# Multi-Policy Training

Sample Factory supports training multiple policies at the same time with `--num_policies=N`, where `N` is the number of policies to train.

## Single-agent environments

Multi-policy training with single-agent environments is equivalent to just running multiple experiments with
different seeds. We actually recommend running separate experiments in this case because experiment monitoring is easier this way.

## Multi-agent environments

In multi-agent and self-play environments it can be beneficial to train multiple policies at once to avoid
overfitting to a single opponent (i.e. self).

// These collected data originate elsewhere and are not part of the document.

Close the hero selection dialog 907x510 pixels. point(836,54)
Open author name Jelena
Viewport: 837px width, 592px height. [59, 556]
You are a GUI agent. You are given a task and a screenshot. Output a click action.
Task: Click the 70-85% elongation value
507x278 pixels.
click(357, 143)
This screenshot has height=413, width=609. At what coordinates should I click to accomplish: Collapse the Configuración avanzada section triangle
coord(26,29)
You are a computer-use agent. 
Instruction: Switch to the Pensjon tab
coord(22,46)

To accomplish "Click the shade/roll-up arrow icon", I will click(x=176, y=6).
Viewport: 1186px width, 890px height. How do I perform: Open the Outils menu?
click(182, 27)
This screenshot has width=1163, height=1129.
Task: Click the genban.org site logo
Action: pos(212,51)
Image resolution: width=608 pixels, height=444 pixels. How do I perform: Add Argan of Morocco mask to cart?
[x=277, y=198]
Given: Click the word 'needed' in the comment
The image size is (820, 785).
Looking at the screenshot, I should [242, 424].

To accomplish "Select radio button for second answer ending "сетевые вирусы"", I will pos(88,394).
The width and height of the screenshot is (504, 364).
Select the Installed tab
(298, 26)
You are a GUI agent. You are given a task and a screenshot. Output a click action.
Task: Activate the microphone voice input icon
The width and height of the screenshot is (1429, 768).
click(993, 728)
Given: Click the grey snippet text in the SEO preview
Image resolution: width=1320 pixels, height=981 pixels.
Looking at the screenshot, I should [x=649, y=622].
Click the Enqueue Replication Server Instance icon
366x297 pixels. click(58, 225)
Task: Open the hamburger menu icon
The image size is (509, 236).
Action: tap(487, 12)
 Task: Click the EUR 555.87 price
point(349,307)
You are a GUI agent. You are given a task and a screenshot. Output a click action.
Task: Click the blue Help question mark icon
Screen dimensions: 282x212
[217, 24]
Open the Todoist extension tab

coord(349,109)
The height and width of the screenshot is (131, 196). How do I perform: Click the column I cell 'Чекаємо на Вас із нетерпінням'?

If this is the desired training mode, it is important that we control multiple agents in the same environment with
different policies. This is controlled by the argument `--pbt_mix_policies_in_one_env`, which is set to `True` by default.
Although this argument has `--pbt` prefix, it actually applies regardless of whether we're training with PBT or not.

If `--pbt_mix_policies_in_one_env=True`, then we will periodically randomly resample policies controlling each agent in the environment.
This is implemented in `sample_factory.algo.utils.agent_policy_mapping`. Feel free to fork the repo and modify
this class to create your own custom mapping.

Exposing `agent_policy_mapping` through API to allow custom mapping is an obvious improvement, and contributions here are welcome!

## Implementation details

### GPU mapping

On a multi-GPU machine we assign each policy to a separate GPU. Or, if we have fewer GPUs than policies, we will 
fill the GPUs with policies until we run out of GPUs, and then start reusing GPUs.

For example, on a 2-GPU machine 4-policy training will look like this:

```
GPU 0: policy 0, policy 2
GPU 1: policy 1, policy 3
```

### Multi-policy training in different modes

All features of multi-policy training (including mixing different policies in one env) are only supported with
asynchronous (`--async_rl=True`) non-batched (`--batched_sampling=False`) training.

In synchronous mode we can still use multi-policy training, but the mapping between agents and policies is fixed
and deterministic because we need to guarantee the same amount of experience for all policies.

In batched mode we can also use multi-policy training, but mixing policies in one environment is not supported.
This would defeat the purpose of batched mode where we want to directly transfer a large vector of observations on the GPU
and do inference. Arbitrary mapping between agents and policies would make this significantly slower and more complicated.

That said, it might still make a lot of sense to use multi-policy training in batched mode/sync mode in the context of
Population-Based Training, i.e. to optimize hyperparameters of agents in the population.

See [Population-Based Training](../07-advanced-topics/pbt.md) for more details.